作者姓名:连帆  王于  李家平  吴锡文  谢俊聪  吴泽深  刘冠琪  许韩师  梁柳琴  杨岫岩  杨建勇
作者单位:中山大学 1附属第一医院风湿免疫科,2附属第一医院肿瘤介入科,3中山医学院,广东 广州 510080
基金项目:国家自然科学基金资助项目(No. 81102270; No. 81101135);广东省自然科学基金资助项目(No. S2012010009075);中央高校基本科研业务专项资金资助项目(No.11ykpy15; No.11ykpy18)
摘    要: 目的:观察法尼酯衍生物X受体(farnesoid X receptor,FXR)-促甲状腺素胚胎因子(thyrotropin embryonic factor,TEF)通路在自身免疫性肝炎模型小鼠肝损害中的作用,探讨FXR-TEF通路改善自身免疫性肝炎的部分可能机制。方法:检测FXR在伴刀豆球蛋白A (concanavalin A, Con A) 诱导的肝炎(Con A-induced hepatitis, CIH)小鼠肝脏的表达;检测FXR激活对TEF表达的影响;观察C57BL/6小鼠和鹅去氧胆酸(chenodeoxycholic acid,CDCA)激活FXR的CIH小鼠肝脏病理、肝脏酶学及炎症因子变化。结果:FXR在CIH小鼠中低表达;CDCA激活FXR的C57BL/6小鼠TEF表达上调;FXR被激活的CIH小鼠的肝损害较轻,FXR激活可减轻肝脏炎症因子释放。结论:CDCA激活FXR能减轻CIH引起的肝功能损害和炎症反应。FXR激活使TEF上调。FXR可能是自身免疫性肝炎的保护因素,其保护作用可能是通过TEF来实现的。激活FXR可能成为治疗自身免疫性肝炎的一个途径。
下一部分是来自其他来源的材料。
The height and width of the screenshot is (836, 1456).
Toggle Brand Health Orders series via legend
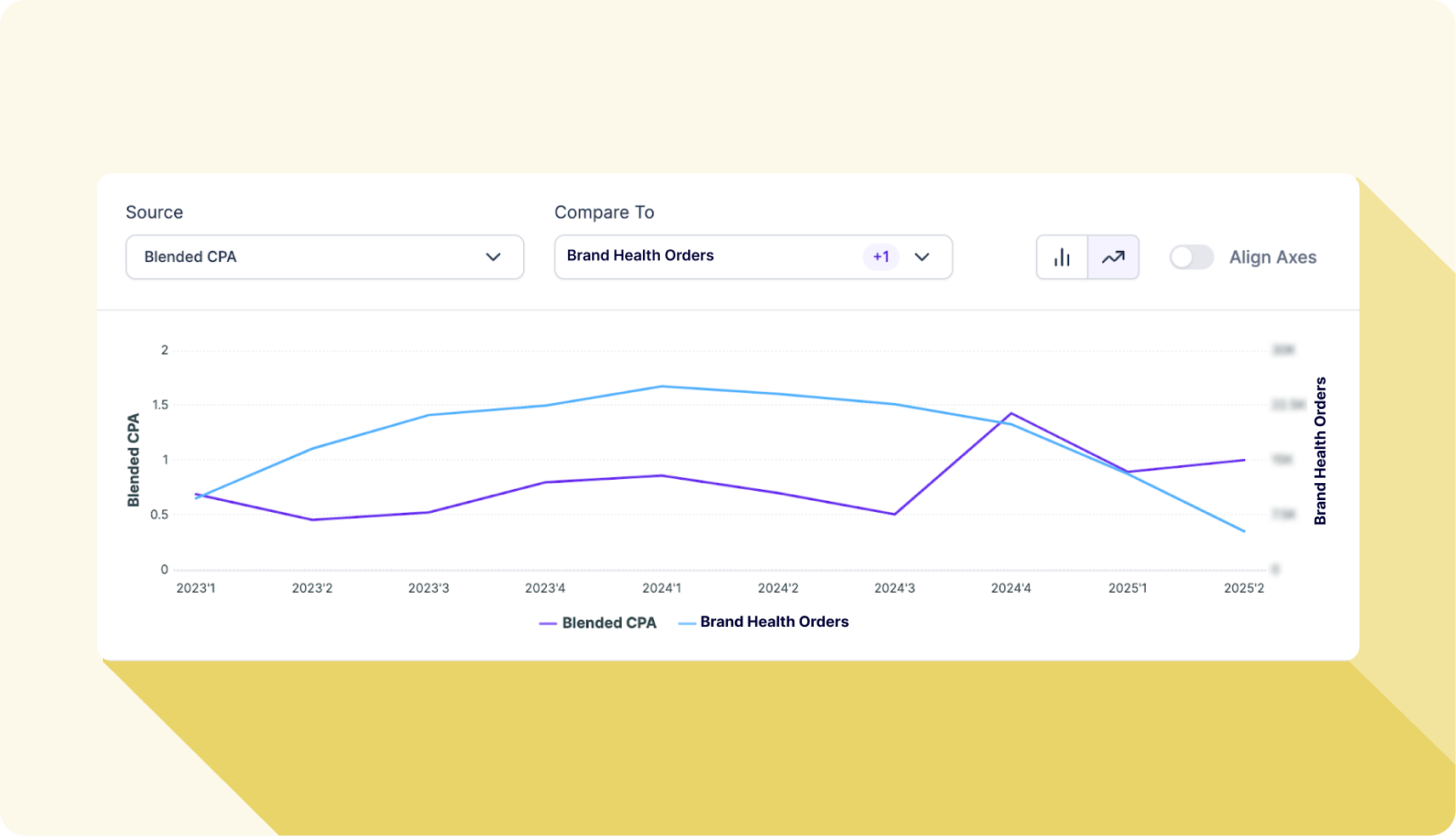click(x=774, y=622)
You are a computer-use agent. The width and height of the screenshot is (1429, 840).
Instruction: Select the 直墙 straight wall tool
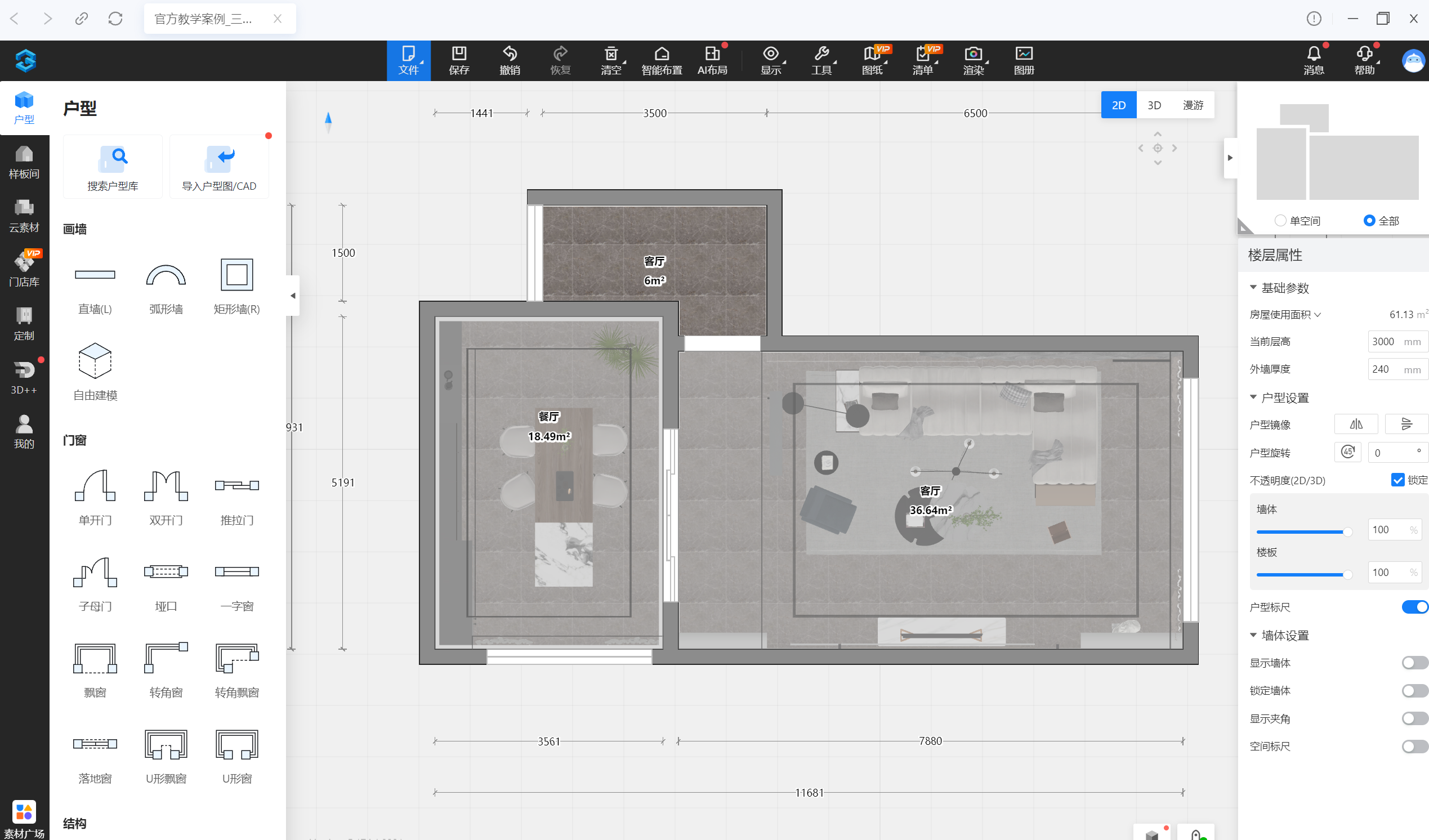[95, 275]
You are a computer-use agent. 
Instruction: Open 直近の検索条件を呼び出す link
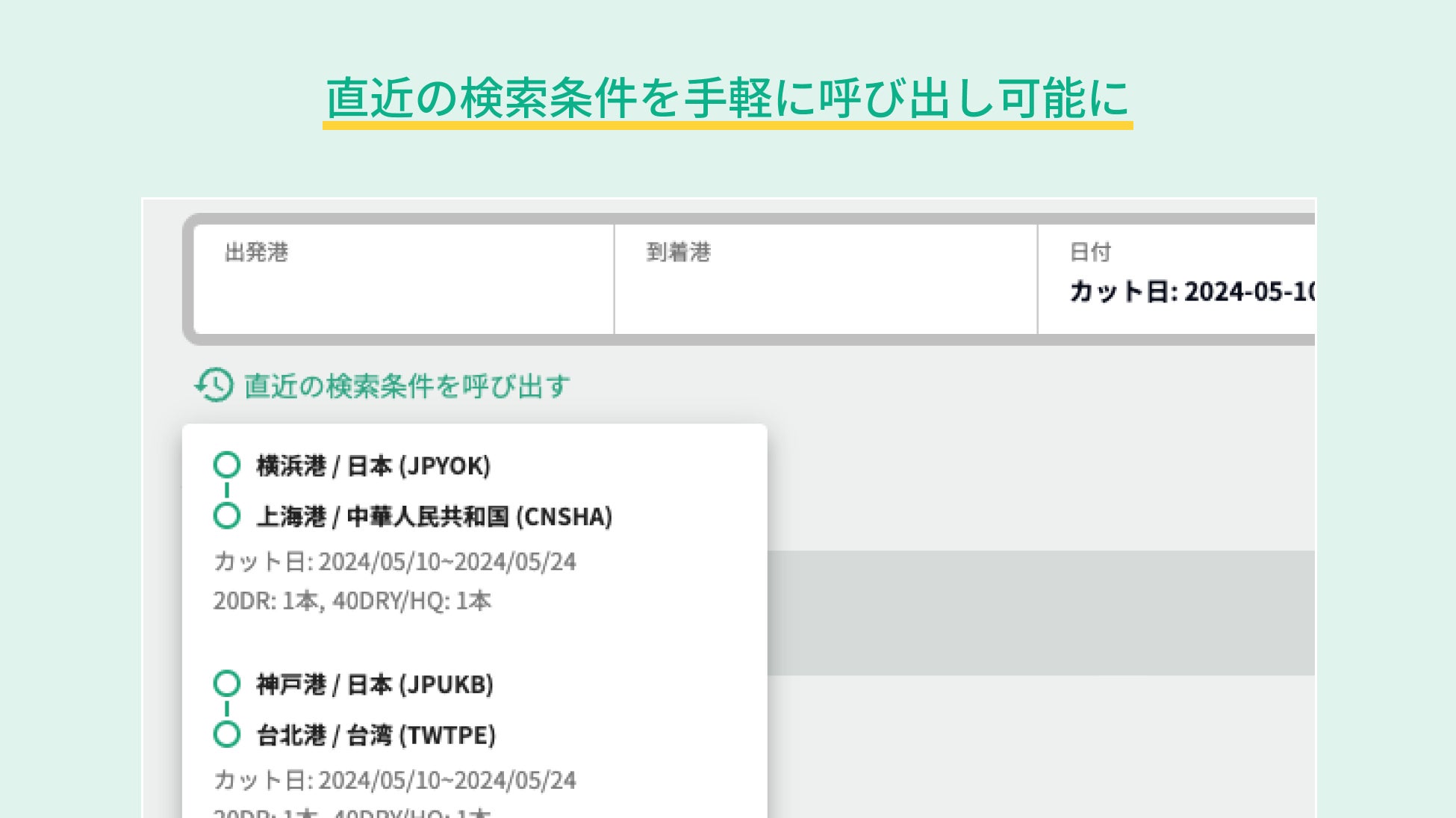point(407,386)
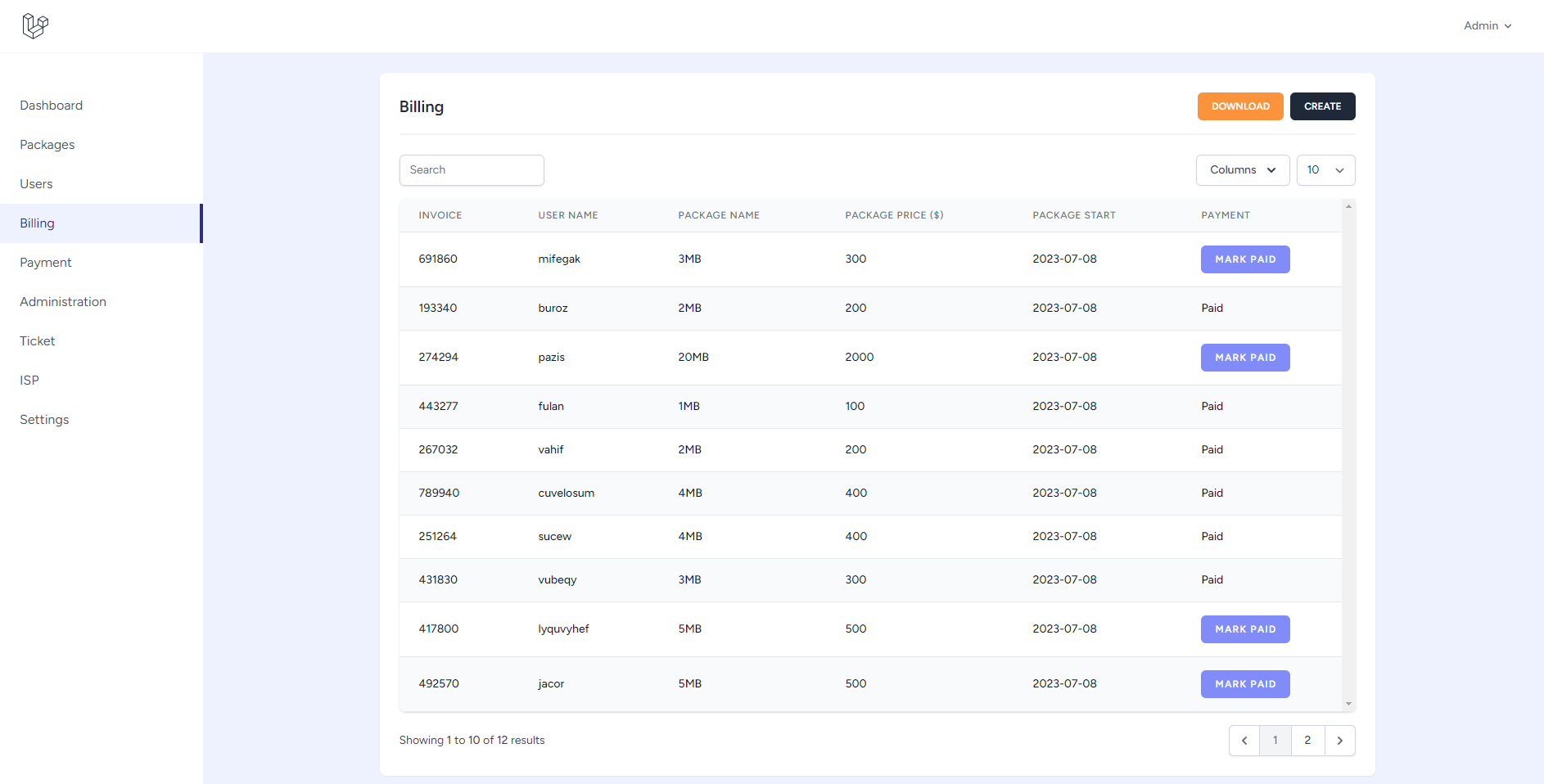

关 键 词:法尼酯衍生物X受体  促甲状腺素胚胎因子  肝炎  自身免疫性  
收稿时间:2014-02-12

Farnesoid X receptor up-regulates thyrotropin embryonic factor and attenuates pathological injury of Con A-induced hepatitis
LIAN Fan,WANG Yu,LI Jia-ping,WU Xi-wen,XIE Jun-cong,WU Ze-shen,LIU Guan-qi,XU Han-shi,LIANG Liu-qin,YANG Xiu-yan,YANG Jian-yong.Farnesoid X receptor up-regulates thyrotropin embryonic factor and attenuates pathological injury of Con A-induced hepatitis[J].Chinese Journal of Pathophysiology,2014,30(8):1445-1450.
Authors:LIAN Fan  WANG Yu  LI Jia-ping  WU Xi-wen  XIE Jun-cong  WU Ze-shen  LIU Guan-qi  XU Han-shi  LIANG Liu-qin  YANG Xiu-yan  YANG Jian-yong
Institution:1Department of Rheumatology, The First Affiliated Hospital, 2Department of Interventional Oncology, The First Affiliated Hospital, 3Zhongshan School of Medicine, Sun Yat-sen University, Guangzhou 510080, China.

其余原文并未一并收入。